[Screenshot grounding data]
□ □ □ □ □ □ □

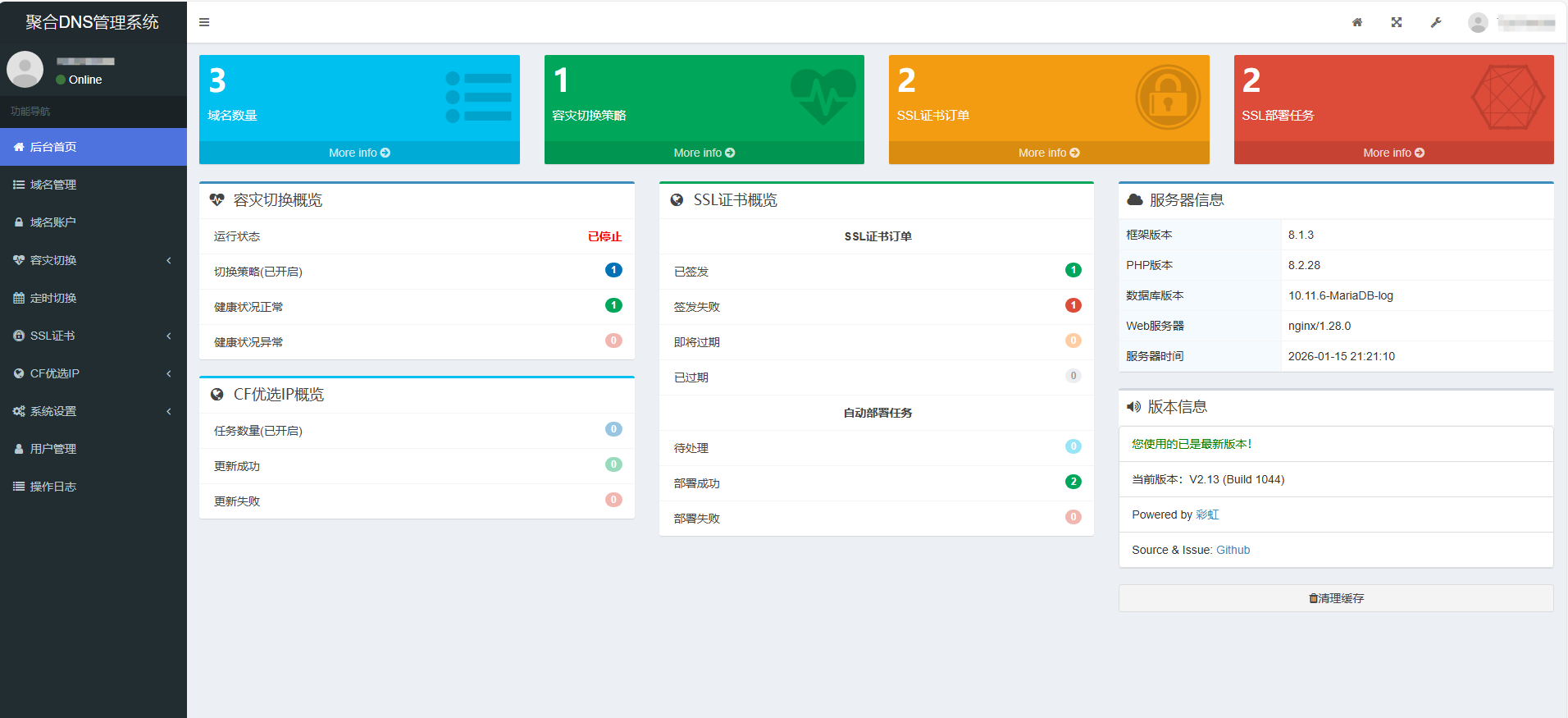Expand the CF优选IP sidebar submenu
Viewport: 1568px width, 718px height.
pos(93,373)
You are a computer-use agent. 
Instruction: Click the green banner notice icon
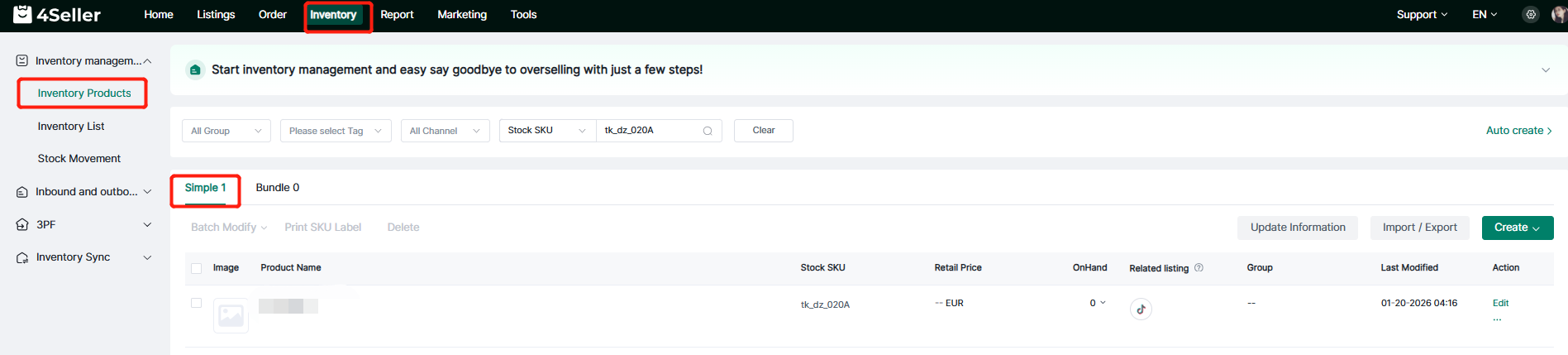point(195,70)
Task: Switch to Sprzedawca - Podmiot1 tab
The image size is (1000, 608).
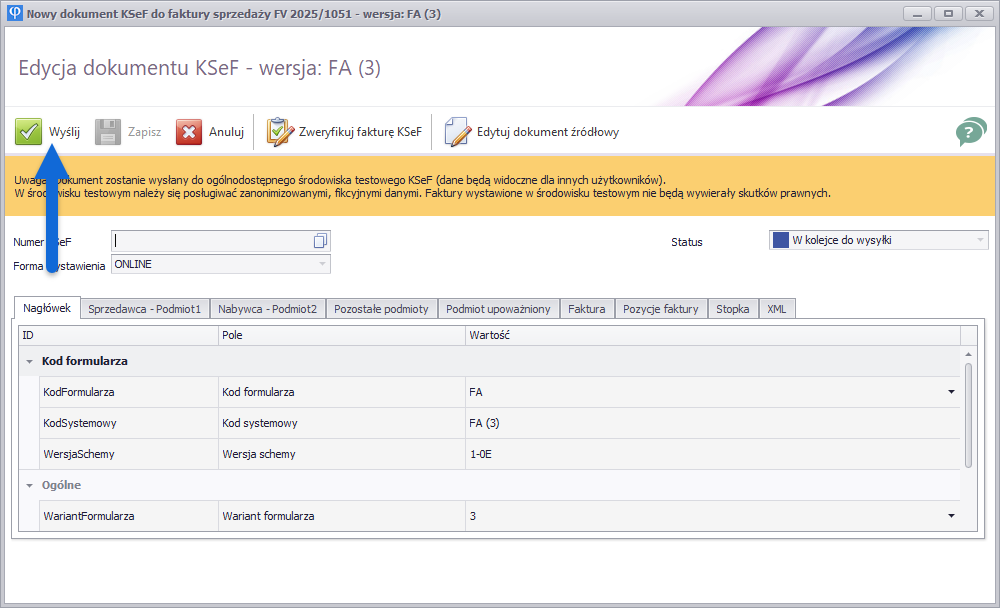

□ □ □ □ □ □ □

▶ **Aim of the exercise**: Only the lines from the one holding "Instruction: Click the" through the end of the data are to be printed, exactly as they stand and with no pictures.

▶ **Response for this exercise**:
Instruction: Click the green banner notice icon
point(195,70)
Task: Switch to Sprzedawca - Podmiot1 tab
The image size is (1000, 608).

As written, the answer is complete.